Despite these limitations, the monitoring of incidence rates for lung cancer has improved. Conducting analyses using data from both NCPR and SEER extends cancer surveillance to provide a complete picture of lung cancer in the US and has facilitated calculation of reliable national incidence rates for all racial and ethnic minority groups. Our findings highlight the need to extend evidence-based cancer control efforts to people with or at risk of lung cancer, including tobacco control and other methods that will decrease lung cancer disparities.

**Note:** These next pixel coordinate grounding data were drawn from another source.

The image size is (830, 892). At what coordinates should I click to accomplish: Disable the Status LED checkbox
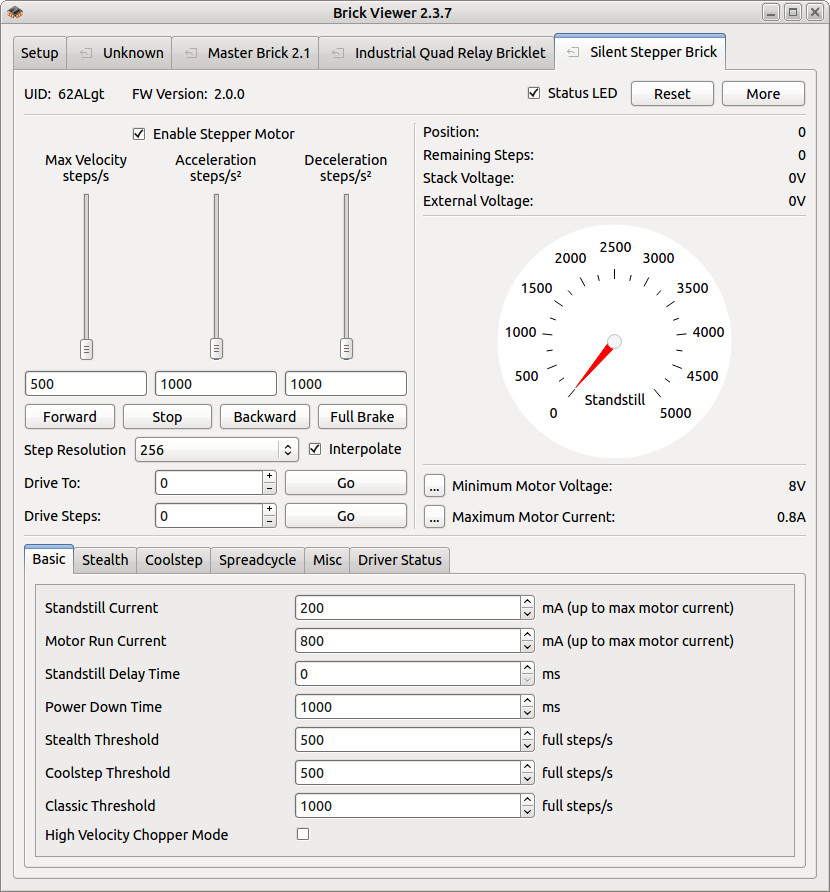tap(534, 93)
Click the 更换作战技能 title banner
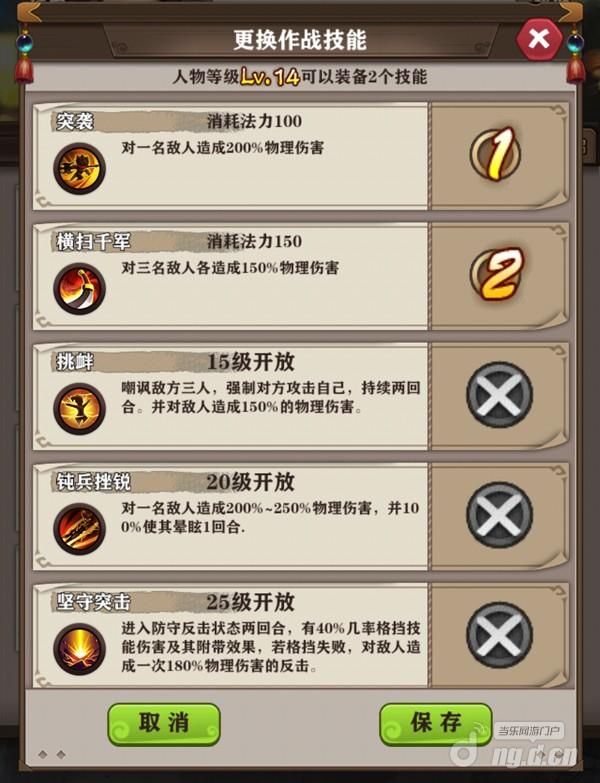The width and height of the screenshot is (600, 783). coord(300,40)
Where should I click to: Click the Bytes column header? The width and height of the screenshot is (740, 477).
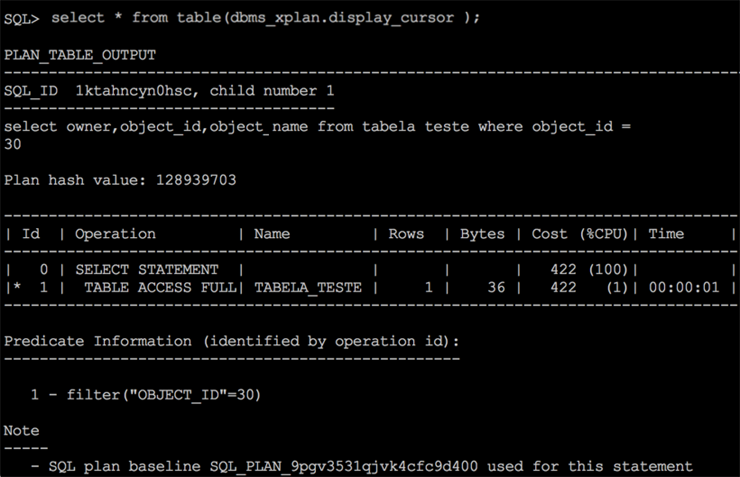[483, 233]
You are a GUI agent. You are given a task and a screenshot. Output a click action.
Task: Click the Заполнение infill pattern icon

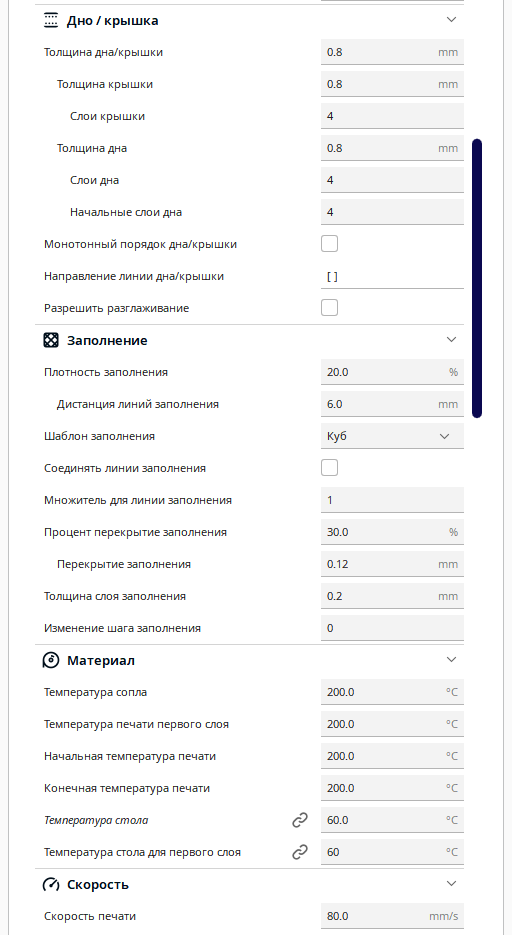pyautogui.click(x=51, y=340)
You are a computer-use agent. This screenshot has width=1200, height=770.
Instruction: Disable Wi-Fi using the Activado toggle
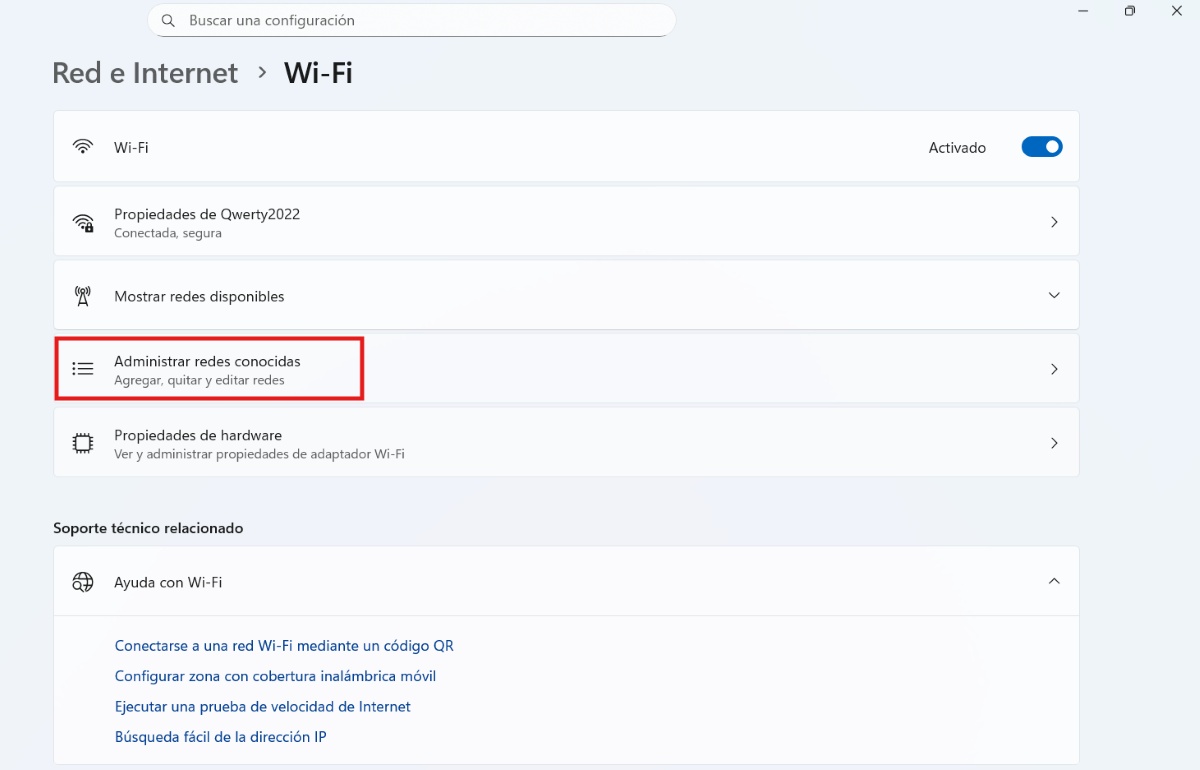point(1041,146)
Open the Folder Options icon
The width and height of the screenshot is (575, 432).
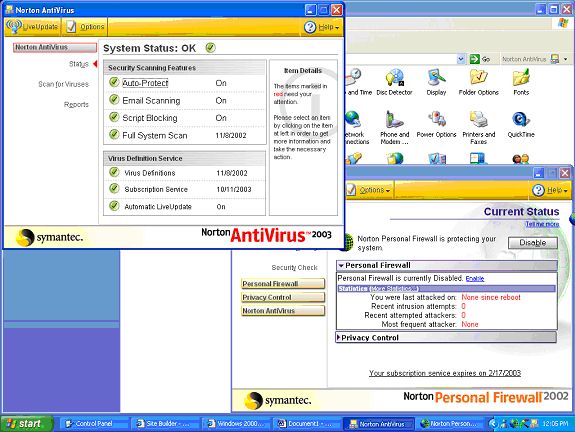click(479, 82)
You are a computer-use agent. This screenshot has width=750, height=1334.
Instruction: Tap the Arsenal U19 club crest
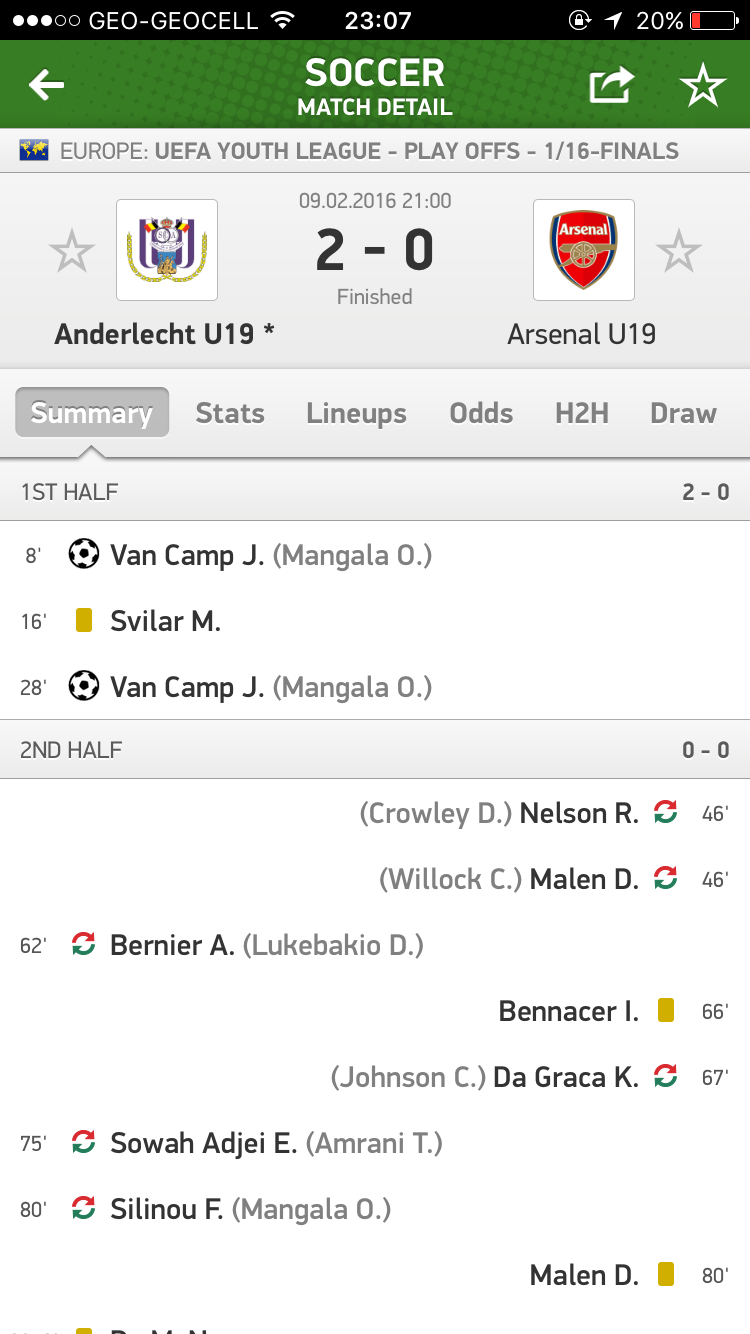click(x=584, y=250)
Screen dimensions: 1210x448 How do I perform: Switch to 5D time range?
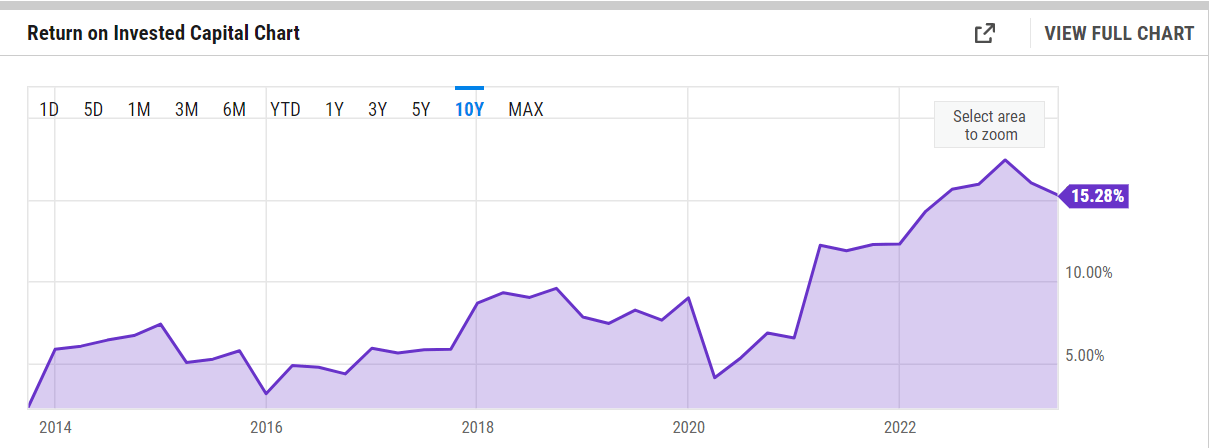pyautogui.click(x=93, y=110)
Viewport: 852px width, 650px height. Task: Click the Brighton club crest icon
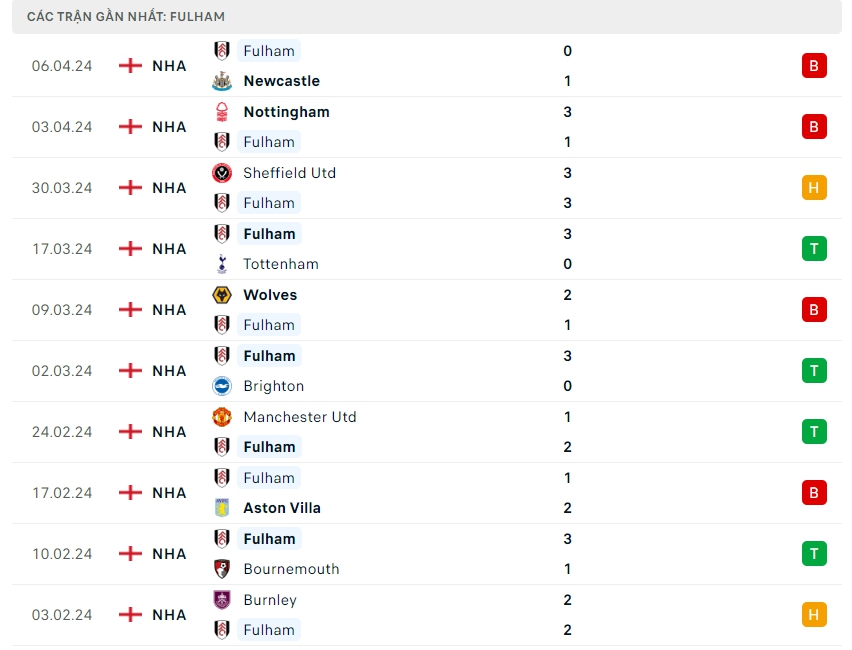[x=222, y=386]
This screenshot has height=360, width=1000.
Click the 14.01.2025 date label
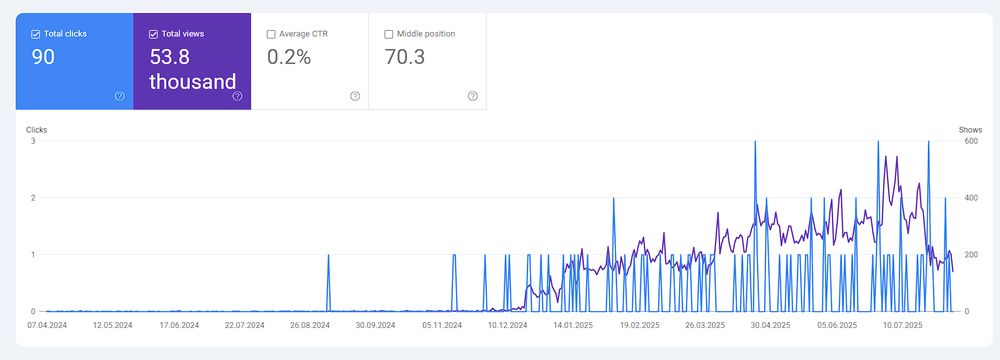tap(573, 325)
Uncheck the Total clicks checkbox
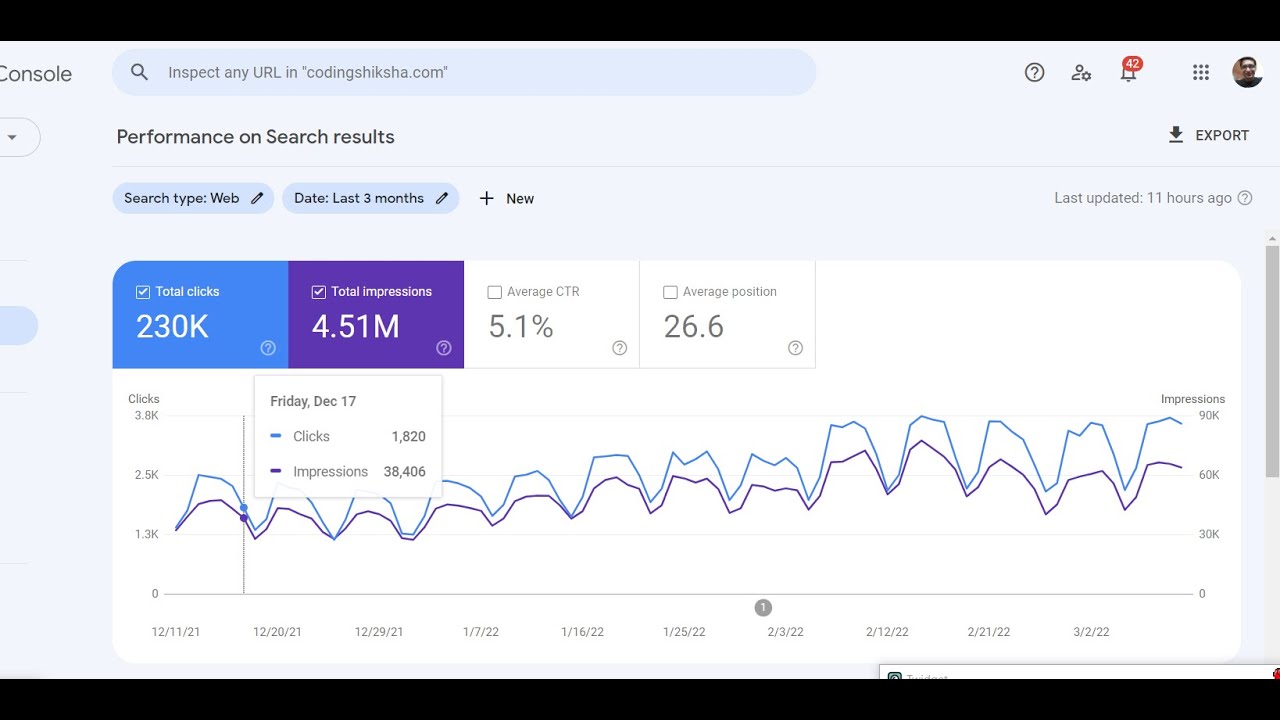The height and width of the screenshot is (720, 1280). click(x=143, y=292)
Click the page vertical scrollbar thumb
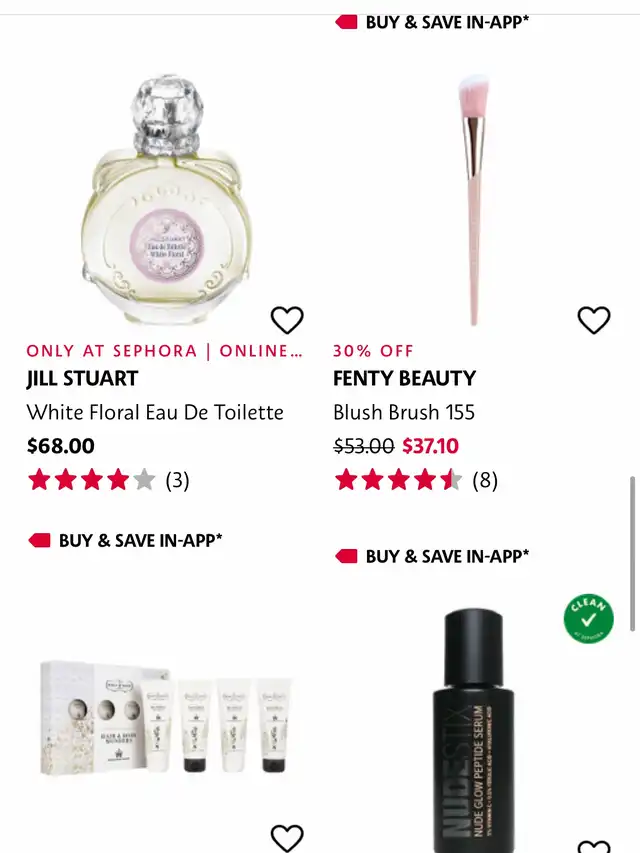Viewport: 640px width, 853px height. [632, 554]
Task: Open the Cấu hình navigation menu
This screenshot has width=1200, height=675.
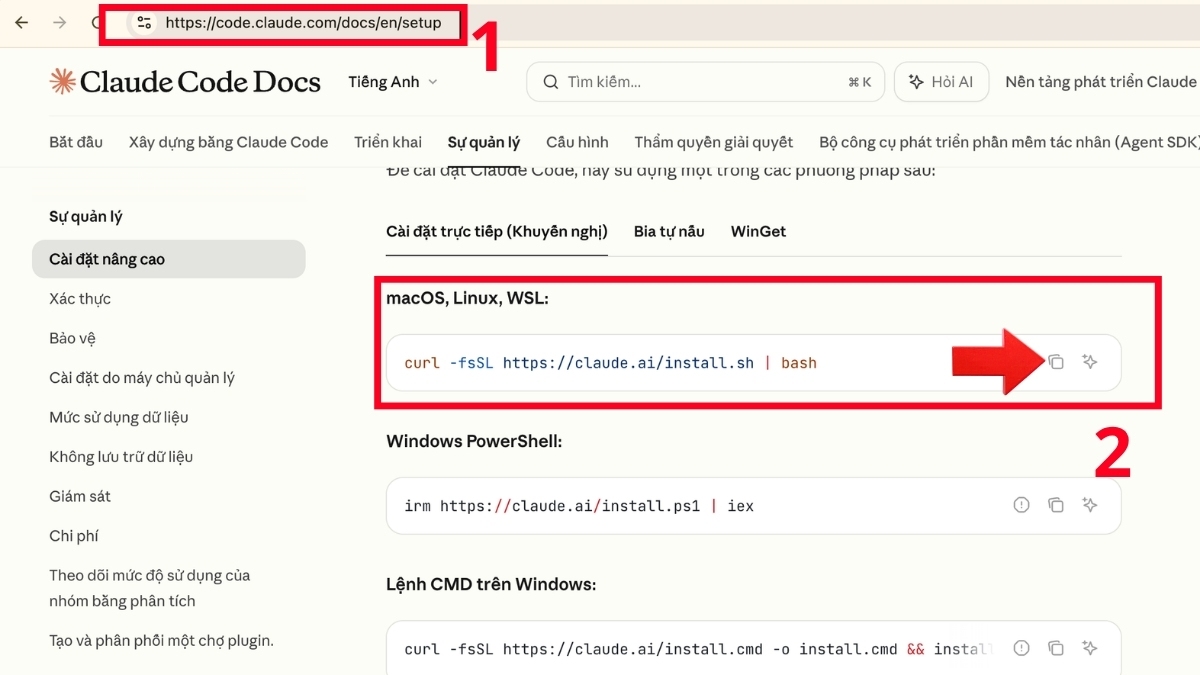Action: (577, 142)
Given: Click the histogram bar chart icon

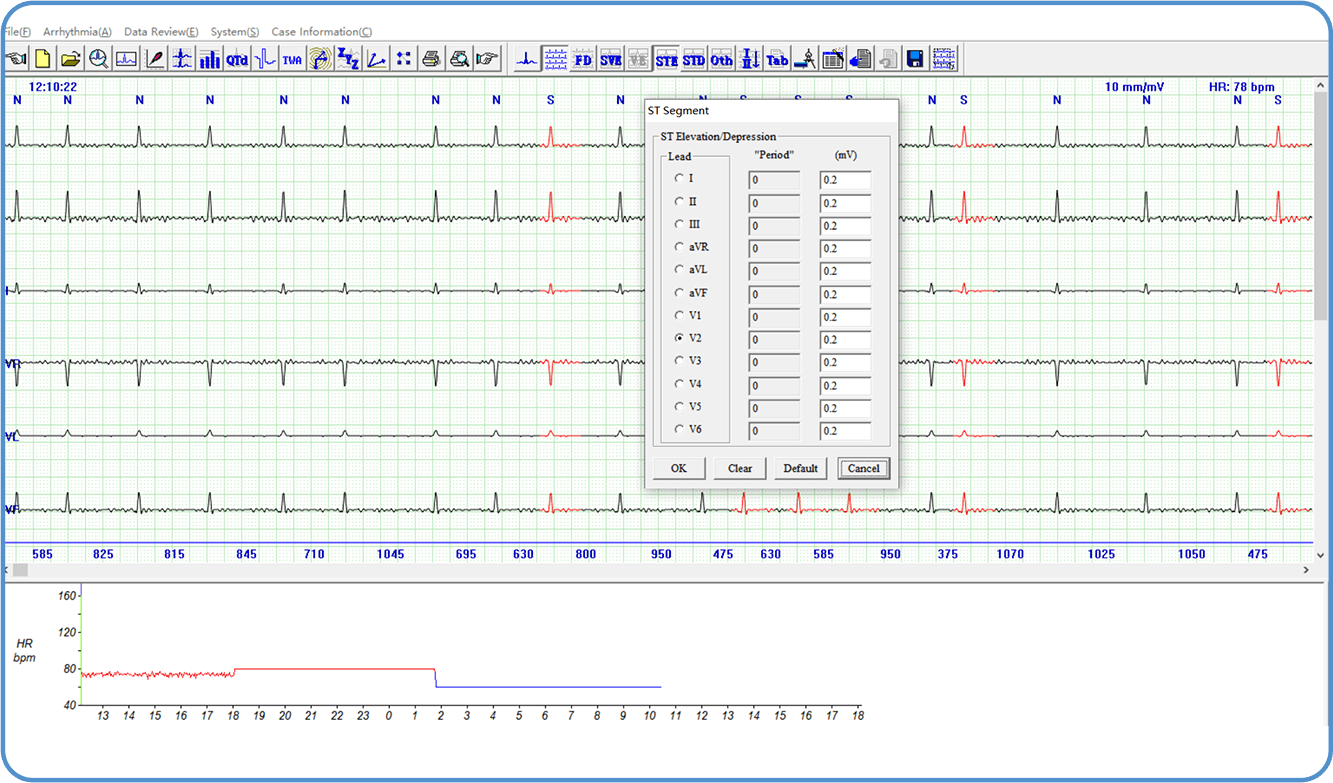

To reduce the overall lung cancer burden in the US, we must improve access to and affordability of health care, while increasing research funding to address lung cancer and related health disparities.60 In addition to implementing population-based interventions, further surveillance on lung cancer incidence and smoking prevalence within subpopulations in various geographic regions of the US is warranted. Understanding of regional and racial-ethnic differences in lung cancer incidence may contribute to more effective preventive and treatment strategies that will ultimately reduce the disproportionate burden of lung cancer in the US.
No specific funding was disclosed.
CONFLICT OF INTEREST DISCLOSURES
All authors have read and approved the manuscript, and there are no financial disclosures, conflicts of interests, and/or acknowledgements necessary.